Direction. Rewrite the material below with every "How do I perform" changed to "How can I perform", keeping everything else the same.

(Dataset excerpt)
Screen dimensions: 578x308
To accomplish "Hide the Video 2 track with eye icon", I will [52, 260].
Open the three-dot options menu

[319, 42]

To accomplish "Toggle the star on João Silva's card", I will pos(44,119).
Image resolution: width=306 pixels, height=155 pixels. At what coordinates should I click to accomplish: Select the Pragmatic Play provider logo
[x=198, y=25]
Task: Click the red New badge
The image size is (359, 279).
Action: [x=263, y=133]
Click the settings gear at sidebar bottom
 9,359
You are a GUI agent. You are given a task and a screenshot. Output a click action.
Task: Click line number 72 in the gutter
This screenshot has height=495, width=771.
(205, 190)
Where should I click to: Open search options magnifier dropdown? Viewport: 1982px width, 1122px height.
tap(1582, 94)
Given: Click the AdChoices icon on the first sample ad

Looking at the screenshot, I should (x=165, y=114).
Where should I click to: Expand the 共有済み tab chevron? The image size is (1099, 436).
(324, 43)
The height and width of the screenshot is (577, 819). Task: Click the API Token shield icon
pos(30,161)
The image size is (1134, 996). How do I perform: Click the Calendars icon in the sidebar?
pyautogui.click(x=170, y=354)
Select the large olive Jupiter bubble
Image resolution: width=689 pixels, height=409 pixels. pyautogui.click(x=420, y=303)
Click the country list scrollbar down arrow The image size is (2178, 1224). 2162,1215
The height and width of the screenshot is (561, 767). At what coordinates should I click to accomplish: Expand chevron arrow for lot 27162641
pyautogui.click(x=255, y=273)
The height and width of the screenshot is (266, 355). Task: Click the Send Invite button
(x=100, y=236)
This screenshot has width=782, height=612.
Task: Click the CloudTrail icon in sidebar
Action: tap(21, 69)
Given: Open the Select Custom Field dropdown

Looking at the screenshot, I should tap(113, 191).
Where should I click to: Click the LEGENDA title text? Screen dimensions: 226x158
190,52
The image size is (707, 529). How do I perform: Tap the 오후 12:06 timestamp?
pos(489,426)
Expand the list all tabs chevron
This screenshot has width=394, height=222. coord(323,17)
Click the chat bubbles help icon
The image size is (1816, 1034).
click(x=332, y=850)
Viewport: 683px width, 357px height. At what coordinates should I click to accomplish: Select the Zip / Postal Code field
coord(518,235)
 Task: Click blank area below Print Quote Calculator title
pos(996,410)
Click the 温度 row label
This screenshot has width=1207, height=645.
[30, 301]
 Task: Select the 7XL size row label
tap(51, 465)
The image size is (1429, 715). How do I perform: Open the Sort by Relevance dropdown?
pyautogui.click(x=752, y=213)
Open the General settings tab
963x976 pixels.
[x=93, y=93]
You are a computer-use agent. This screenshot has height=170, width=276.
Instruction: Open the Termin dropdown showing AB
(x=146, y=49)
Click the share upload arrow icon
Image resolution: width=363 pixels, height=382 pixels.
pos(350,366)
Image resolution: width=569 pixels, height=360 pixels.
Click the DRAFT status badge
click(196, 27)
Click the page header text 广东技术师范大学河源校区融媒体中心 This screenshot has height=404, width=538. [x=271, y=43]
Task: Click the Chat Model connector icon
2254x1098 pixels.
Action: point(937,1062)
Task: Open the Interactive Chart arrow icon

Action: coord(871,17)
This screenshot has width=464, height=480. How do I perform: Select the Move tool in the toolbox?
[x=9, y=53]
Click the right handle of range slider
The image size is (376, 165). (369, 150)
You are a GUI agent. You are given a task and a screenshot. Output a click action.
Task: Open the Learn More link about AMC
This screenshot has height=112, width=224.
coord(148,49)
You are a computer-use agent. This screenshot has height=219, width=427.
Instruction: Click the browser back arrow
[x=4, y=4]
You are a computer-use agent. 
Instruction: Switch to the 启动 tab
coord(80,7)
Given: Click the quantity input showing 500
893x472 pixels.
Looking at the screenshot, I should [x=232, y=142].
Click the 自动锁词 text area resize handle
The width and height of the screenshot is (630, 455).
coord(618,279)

Correct output.
Screen dimensions: 578x308
To accomplish "Hide the Video 2 track with eye icon", I will [52, 260].
Open the three-dot options menu

[319, 42]

To accomplish "Toggle the star on João Silva's card", I will pos(44,119).
Image resolution: width=306 pixels, height=155 pixels. At what coordinates should I click to accomplish: Select the Pragmatic Play provider logo
[x=198, y=25]
Task: Click the red New badge
The image size is (359, 279).
Action: [x=263, y=133]
Click the settings gear at sidebar bottom
 9,359
You are a GUI agent. You are given a task and a screenshot. Output a click action.
Task: Click line number 72 in the gutter
This screenshot has height=495, width=771.
(205, 190)
Where should I click to: Open search options magnifier dropdown? Viewport: 1982px width, 1122px height.
tap(1582, 94)
Given: Click the AdChoices icon on the first sample ad

Looking at the screenshot, I should (x=165, y=114).
Where should I click to: Expand the 共有済み tab chevron? The image size is (1099, 436).
(324, 43)
The height and width of the screenshot is (577, 819). Task: Click the API Token shield icon
pos(30,161)
The image size is (1134, 996). How can I perform: Click the Calendars icon in the sidebar?
pyautogui.click(x=170, y=354)
Select the large olive Jupiter bubble
Image resolution: width=689 pixels, height=409 pixels. pyautogui.click(x=420, y=303)
Click the country list scrollbar down arrow The image size is (2178, 1224). 2162,1215
The height and width of the screenshot is (561, 767). At what coordinates should I click to accomplish: Expand chevron arrow for lot 27162641
pyautogui.click(x=255, y=273)
The height and width of the screenshot is (266, 355). Task: Click the Send Invite button
(x=100, y=236)
This screenshot has width=782, height=612.
Task: Click the CloudTrail icon in sidebar
Action: tap(21, 69)
Given: Open the Select Custom Field dropdown

Looking at the screenshot, I should tap(113, 191).
Where should I click to: Click the LEGENDA title text? Screen dimensions: 226x158
190,52
The image size is (707, 529). How can I perform: Tap the 오후 12:06 timestamp?
pos(489,426)
Expand the list all tabs chevron
This screenshot has width=394, height=222. coord(323,17)
Click the chat bubbles help icon
The image size is (1816, 1034).
click(x=332, y=850)
Viewport: 683px width, 357px height. At what coordinates should I click to accomplish: Select the Zip / Postal Code field
coord(518,235)
 Task: Click blank area below Print Quote Calculator title
pos(996,410)
Click the 温度 row label
This screenshot has width=1207, height=645.
[30, 301]
 Task: Select the 7XL size row label
tap(51, 465)
The image size is (1429, 715). How can I perform: Open the Sort by Relevance dropdown?
pyautogui.click(x=752, y=213)
Open the General settings tab
963x976 pixels.
[x=93, y=93]
You are a computer-use agent. This screenshot has height=170, width=276.
Instruction: Open the Termin dropdown showing AB
(x=146, y=49)
Click the share upload arrow icon
Image resolution: width=363 pixels, height=382 pixels.
pos(350,366)
Image resolution: width=569 pixels, height=360 pixels.
Click the DRAFT status badge
click(196, 27)
Click the page header text 广东技术师范大学河源校区融媒体中心 This screenshot has height=404, width=538. [x=271, y=43]
Task: Click the Chat Model connector icon
2254x1098 pixels.
Action: point(937,1062)
Task: Open the Interactive Chart arrow icon

Action: coord(871,17)
This screenshot has width=464, height=480. How can I perform: Select the Move tool in the toolbox?
[x=9, y=53]
Click the right handle of range slider
The image size is (376, 165). (369, 150)
You are a GUI agent. You are given a task and a screenshot. Output a click action.
Task: Open the Learn More link about AMC
This screenshot has height=112, width=224.
coord(148,49)
You are a computer-use agent. This screenshot has height=219, width=427.
Instruction: Click the browser back arrow
[x=4, y=4]
You are a computer-use agent. 
Instruction: Switch to the 启动 tab
coord(80,7)
Given: Click the quantity input showing 500
893x472 pixels.
Looking at the screenshot, I should [x=232, y=142].
Click the 自动锁词 text area resize handle
The width and height of the screenshot is (630, 455).
coord(618,279)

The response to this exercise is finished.